● **SHORT TASK**
Duplicate the lines of material below, starting at the line containing "Where should I click to: Show" and ending at the line containing "Looking at the screenshot, I should 498,171.", with both of those lines included.
----
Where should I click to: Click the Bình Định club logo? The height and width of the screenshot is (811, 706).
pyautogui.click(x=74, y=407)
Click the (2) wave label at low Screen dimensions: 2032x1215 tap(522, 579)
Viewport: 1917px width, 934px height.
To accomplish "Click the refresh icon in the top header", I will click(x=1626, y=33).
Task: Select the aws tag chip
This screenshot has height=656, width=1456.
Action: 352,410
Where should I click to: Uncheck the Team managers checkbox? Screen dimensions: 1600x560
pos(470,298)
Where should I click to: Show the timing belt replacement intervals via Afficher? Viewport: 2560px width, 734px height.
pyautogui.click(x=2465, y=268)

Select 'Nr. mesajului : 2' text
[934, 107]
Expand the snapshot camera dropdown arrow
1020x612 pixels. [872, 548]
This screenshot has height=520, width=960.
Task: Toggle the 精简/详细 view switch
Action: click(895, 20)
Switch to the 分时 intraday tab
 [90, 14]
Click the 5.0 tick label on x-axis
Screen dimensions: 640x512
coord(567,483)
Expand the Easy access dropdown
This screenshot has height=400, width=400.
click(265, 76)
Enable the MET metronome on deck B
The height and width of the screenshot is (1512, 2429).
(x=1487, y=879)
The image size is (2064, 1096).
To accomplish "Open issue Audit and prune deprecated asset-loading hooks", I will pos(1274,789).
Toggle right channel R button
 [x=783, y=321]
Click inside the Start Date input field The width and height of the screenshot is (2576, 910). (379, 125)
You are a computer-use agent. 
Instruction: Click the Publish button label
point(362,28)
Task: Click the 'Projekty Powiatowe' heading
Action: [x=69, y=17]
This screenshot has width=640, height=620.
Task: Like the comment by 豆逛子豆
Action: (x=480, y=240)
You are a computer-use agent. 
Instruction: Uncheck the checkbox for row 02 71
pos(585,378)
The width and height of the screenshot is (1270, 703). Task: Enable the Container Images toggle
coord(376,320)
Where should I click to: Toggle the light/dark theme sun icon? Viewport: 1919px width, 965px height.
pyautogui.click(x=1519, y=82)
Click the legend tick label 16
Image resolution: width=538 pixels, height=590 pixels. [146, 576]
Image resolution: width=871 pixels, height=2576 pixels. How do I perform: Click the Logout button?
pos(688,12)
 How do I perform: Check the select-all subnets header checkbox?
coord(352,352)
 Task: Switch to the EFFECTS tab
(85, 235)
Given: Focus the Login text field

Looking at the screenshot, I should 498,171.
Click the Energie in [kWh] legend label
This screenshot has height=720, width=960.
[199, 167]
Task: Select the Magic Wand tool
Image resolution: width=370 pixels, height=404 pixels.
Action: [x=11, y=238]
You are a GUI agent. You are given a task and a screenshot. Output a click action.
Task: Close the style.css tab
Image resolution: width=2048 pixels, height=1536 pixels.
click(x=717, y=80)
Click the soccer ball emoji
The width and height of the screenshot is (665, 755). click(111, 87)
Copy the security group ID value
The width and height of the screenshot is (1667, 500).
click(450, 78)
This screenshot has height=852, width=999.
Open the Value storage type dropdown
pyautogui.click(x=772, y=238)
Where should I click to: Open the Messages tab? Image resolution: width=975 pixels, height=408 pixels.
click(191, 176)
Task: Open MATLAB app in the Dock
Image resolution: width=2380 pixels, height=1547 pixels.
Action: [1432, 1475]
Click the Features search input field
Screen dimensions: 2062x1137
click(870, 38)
----
● **EXPECTED ANSWER**
Where should I click to: Show the timing belt replacement intervals via Afficher? Viewport: 2560px width, 734px height.
pyautogui.click(x=2465, y=268)

Select 'Nr. mesajului : 2' text
[934, 107]
Expand the snapshot camera dropdown arrow
1020x612 pixels. [872, 548]
This screenshot has height=520, width=960.
Task: Toggle the 精简/详细 view switch
Action: click(895, 20)
Switch to the 分时 intraday tab
 [90, 14]
Click the 5.0 tick label on x-axis
Screen dimensions: 640x512
coord(567,483)
Expand the Easy access dropdown
This screenshot has height=400, width=400.
click(265, 76)
Enable the MET metronome on deck B
The height and width of the screenshot is (1512, 2429).
(x=1487, y=879)
The image size is (2064, 1096).
To accomplish "Open issue Audit and prune deprecated asset-loading hooks", I will pos(1274,789).
Toggle right channel R button
 [x=783, y=321]
Click inside the Start Date input field The width and height of the screenshot is (2576, 910). (379, 125)
You are a computer-use agent. 
Instruction: Click the Publish button label
point(362,28)
Task: Click the 'Projekty Powiatowe' heading
Action: [x=69, y=17]
This screenshot has width=640, height=620.
Task: Like the comment by 豆逛子豆
Action: (x=480, y=240)
You are a computer-use agent. 
Instruction: Uncheck the checkbox for row 02 71
pos(585,378)
The width and height of the screenshot is (1270, 703). Task: Enable the Container Images toggle
coord(376,320)
Where should I click to: Toggle the light/dark theme sun icon? Viewport: 1919px width, 965px height.
pyautogui.click(x=1519, y=82)
Click the legend tick label 16
Image resolution: width=538 pixels, height=590 pixels. [146, 576]
Image resolution: width=871 pixels, height=2576 pixels. How do I perform: Click the Logout button?
pos(688,12)
 How do I perform: Check the select-all subnets header checkbox?
coord(352,352)
 Task: Switch to the EFFECTS tab
(85, 235)
Given: Focus the Login text field

Looking at the screenshot, I should 498,171.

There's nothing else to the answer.